Entries shown:
____________

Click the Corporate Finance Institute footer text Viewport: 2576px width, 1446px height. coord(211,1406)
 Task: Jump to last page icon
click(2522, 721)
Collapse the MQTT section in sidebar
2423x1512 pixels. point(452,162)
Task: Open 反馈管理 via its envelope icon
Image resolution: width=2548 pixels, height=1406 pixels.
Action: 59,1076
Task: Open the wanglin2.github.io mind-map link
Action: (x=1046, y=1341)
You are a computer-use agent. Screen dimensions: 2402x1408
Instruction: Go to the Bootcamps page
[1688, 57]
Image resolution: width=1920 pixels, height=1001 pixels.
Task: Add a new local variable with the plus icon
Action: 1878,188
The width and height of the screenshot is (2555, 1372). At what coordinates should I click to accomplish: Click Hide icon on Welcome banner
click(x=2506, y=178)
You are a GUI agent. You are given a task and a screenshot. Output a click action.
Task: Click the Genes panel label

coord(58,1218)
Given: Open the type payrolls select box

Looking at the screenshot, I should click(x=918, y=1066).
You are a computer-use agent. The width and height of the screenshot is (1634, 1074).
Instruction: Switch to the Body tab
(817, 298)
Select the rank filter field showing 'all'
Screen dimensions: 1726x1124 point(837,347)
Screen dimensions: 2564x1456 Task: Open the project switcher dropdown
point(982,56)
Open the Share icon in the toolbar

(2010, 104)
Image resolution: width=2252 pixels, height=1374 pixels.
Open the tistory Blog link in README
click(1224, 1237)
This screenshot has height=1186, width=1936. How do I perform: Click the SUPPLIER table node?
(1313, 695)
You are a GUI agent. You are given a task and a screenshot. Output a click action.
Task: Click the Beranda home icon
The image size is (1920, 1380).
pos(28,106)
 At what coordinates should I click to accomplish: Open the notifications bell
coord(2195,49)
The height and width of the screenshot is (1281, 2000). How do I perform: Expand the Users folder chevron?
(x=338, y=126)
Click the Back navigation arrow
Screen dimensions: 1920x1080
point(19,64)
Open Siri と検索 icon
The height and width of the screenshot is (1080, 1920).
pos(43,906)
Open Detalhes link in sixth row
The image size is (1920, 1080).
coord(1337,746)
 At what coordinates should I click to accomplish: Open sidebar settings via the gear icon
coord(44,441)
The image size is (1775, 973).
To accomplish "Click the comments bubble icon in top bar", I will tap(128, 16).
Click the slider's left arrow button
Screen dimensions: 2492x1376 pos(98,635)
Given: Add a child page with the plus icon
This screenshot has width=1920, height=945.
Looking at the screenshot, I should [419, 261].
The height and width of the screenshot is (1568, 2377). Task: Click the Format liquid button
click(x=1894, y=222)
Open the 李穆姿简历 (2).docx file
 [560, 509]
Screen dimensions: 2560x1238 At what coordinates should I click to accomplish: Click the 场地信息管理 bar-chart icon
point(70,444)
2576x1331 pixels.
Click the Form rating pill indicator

____________

Problem requirements:
Starting with the first line, give back the whole listing exactly.

Answer section:
Click the Corporate Finance Institute footer text Viewport: 2576px width, 1446px height. coord(211,1406)
 Task: Jump to last page icon
click(2522, 721)
Collapse the MQTT section in sidebar
2423x1512 pixels. point(452,162)
Task: Open 反馈管理 via its envelope icon
Image resolution: width=2548 pixels, height=1406 pixels.
Action: 59,1076
Task: Open the wanglin2.github.io mind-map link
Action: (x=1046, y=1341)
You are a computer-use agent. Screen dimensions: 2402x1408
Instruction: Go to the Bootcamps page
[1688, 57]
Image resolution: width=1920 pixels, height=1001 pixels.
Task: Add a new local variable with the plus icon
Action: 1878,188
The width and height of the screenshot is (2555, 1372). At what coordinates should I click to accomplish: Click Hide icon on Welcome banner
click(x=2506, y=178)
You are a GUI agent. You are given a task and a screenshot. Output a click action.
Task: Click the Genes panel label

coord(58,1218)
Given: Open the type payrolls select box

Looking at the screenshot, I should click(x=918, y=1066).
You are a computer-use agent. The width and height of the screenshot is (1634, 1074).
Instruction: Switch to the Body tab
(817, 298)
Select the rank filter field showing 'all'
Screen dimensions: 1726x1124 point(837,347)
Screen dimensions: 2564x1456 Task: Open the project switcher dropdown
point(982,56)
Open the Share icon in the toolbar

(2010, 104)
Image resolution: width=2252 pixels, height=1374 pixels.
Open the tistory Blog link in README
click(1224, 1237)
This screenshot has height=1186, width=1936. How do I perform: Click the SUPPLIER table node?
(1313, 695)
You are a GUI agent. You are given a task and a screenshot. Output a click action.
Task: Click the Beranda home icon
The image size is (1920, 1380).
pos(28,106)
 At what coordinates should I click to accomplish: Open the notifications bell
coord(2195,49)
The height and width of the screenshot is (1281, 2000). How do I perform: Expand the Users folder chevron?
(x=338, y=126)
Click the Back navigation arrow
Screen dimensions: 1920x1080
point(19,64)
Open Siri と検索 icon
The height and width of the screenshot is (1080, 1920).
pos(43,906)
Open Detalhes link in sixth row
The image size is (1920, 1080).
coord(1337,746)
 At what coordinates should I click to accomplish: Open sidebar settings via the gear icon
coord(44,441)
The image size is (1775, 973).
To accomplish "Click the comments bubble icon in top bar", I will tap(128, 16).
Click the slider's left arrow button
Screen dimensions: 2492x1376 pos(98,635)
Given: Add a child page with the plus icon
This screenshot has width=1920, height=945.
Looking at the screenshot, I should [419, 261].
The height and width of the screenshot is (1568, 2377). Task: Click the Format liquid button
click(x=1894, y=222)
Open the 李穆姿简历 (2).docx file
 [560, 509]
Screen dimensions: 2560x1238 At what coordinates should I click to accomplish: Click the 场地信息管理 bar-chart icon
point(70,444)
2576x1331 pixels.
Click the Form rating pill indicator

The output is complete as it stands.